Development of real-time quantitative polymerase chain reaction assays to track treatment response in retinoid resistant acute promyelocytic leukemia.

Molecular detection of minimal residual disease (MRD) has become established to assess remission status and guide therapy in patients with PML-RARA+ acute promyelocytic leukemia (APL). However, there are few data on tracking disease response in patients with rarer retinoid resistant subtypes of APL, characterized by PLZF-RARA and STAT5b-RARA. Despite their relative rarity (<1% of APL) we identified 6 cases (PLZF-RARA, n=5; STAT5b-RARA, n=1), established the respective breakpoint junction regions and designed real-time quantitative polymerase chain reaction (RQ-PCR) assays to detect leukemic transcripts. The relative level of fusion gene expression in diagnostic samples was comparable to that observed in t(15;17)-associated APL, affording assay sensitivities of ~1 in 104-105. Serial samples were available from 2 PLZF-RARA APL patients. One showed persistent PCR positivity, predicting subsequent relapse, and remains in CR2, ~11 years post-autograft. The other, achieved molecular remission (CRm) with combination chemotherapy, remaining in CR1 at 6 years.
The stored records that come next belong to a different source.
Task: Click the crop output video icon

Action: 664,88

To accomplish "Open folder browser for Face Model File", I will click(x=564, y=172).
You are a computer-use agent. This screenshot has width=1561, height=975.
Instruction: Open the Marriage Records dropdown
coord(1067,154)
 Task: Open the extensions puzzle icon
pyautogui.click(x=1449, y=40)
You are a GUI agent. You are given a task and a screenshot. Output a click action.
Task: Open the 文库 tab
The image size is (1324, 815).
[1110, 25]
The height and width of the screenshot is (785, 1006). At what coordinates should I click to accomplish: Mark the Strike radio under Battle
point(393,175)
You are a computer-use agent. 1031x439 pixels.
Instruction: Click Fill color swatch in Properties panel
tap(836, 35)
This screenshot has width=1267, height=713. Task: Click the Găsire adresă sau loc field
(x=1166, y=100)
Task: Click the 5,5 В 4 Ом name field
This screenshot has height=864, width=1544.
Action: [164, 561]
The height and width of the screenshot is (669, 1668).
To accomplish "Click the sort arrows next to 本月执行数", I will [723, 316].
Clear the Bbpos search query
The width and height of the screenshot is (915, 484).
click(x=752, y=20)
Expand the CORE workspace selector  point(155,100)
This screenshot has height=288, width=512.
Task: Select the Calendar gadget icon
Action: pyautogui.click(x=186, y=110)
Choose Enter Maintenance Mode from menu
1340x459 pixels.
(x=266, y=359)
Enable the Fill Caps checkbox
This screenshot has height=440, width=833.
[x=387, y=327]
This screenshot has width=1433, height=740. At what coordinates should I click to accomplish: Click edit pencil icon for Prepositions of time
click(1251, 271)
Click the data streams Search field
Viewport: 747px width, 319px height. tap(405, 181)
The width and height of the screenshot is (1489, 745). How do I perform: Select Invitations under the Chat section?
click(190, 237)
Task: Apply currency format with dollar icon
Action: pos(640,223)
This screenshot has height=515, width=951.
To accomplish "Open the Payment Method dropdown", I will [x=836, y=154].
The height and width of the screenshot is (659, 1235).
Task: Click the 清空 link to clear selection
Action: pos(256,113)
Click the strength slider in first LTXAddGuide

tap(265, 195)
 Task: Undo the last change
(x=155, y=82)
The STAT5b-RARA patient failed to achieve CRm following frontline combination chemotherapy and ultimately proceeded to allogeneic transplant on the basis of a steadily rising fusion transcript level. These data highlight the potential of RQ-PCR detection of MRD to facilitate development of more individualized approaches to the management of rarer molecularly-defined subsets of acute leukemia.